- Pasaje citado -
____
La propiciación es un acto que desvía la ira del otro. “Apaciguamiento” es un sinónimo. Usamos esta palabra cuando alguien está enojado con nosotros y hacemos algo para quitar su enojo. Lo apaciguamos, propiciando que su ira hacia nosotros sea eliminada.4

En estos momentos, mientras escribo este libro, tengo un problema que podría requerir propiciación si no se soluciona rápidamente. La iglesia que pastoreo tuvo que construir una alcantarilla bajo la entrada de una escuela cercana. Esto fue hace meses, pero la entrada sigue estando levantada y hay que asfaltarla. De momento, los dueños de la escuela no han mostrado ninguna señal de enojo. Hasta donde yo sé, no están molestos con nosotros, pero ¿cuánto tiempo esperarán a que arreglemos su entrada? Puede que este asunto los esté irritando ya. ¿Cuánto tiempo pasará antes de que llegue a algo más? ¿Requerirá en breve un apaciguamiento, una propiciación? ¿Tendremos que pagarles una indemnización por daños y perjuicios además del costo de arreglar la entrada para aplacar su enojo? ¡Esperemos que no!

La idea de un Dios que está airado con el hombre no es muy popular, pero la Biblia la enseña claramente. A algunas personas esto les hace pensar en alguien que pierde los estribos o que pierde el control sobre sí mismo en un ataque de cólera. “Ciertamente”, dicen, “Dios no es así.” Y tienen razón. Dios no es así en absoluto.
____
- Ejercicio propuesto 1 -
Sustituya «hamburger menu» por «main menu» en los registros, desde la línea que contiene «Uncheck the Artikelkondition» hasta la línea que contiene «415x234 pixels. (10, 8)», y reproduzca esas líneas sin ningún otro cambio.

- Registros proporcionados -
____
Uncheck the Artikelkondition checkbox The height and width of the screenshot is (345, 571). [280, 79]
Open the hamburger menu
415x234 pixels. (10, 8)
____
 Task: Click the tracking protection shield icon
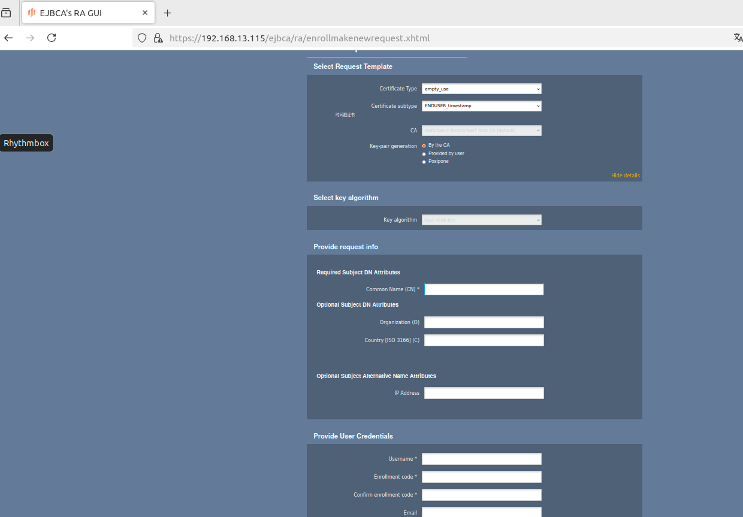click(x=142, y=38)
____
- Ejercicio propuesto 2 -
Según el pasaje citado sobre la propiciación, ¿qué palabra se presenta como sinónimo de «propiciación»?

- Respuesta redactada 1 -
Uncheck the Artikelkondition checkbox The height and width of the screenshot is (345, 571). [280, 79]
Open the main menu
415x234 pixels. (10, 8)

- Respuesta redactada 2 -
«Apaciguamiento».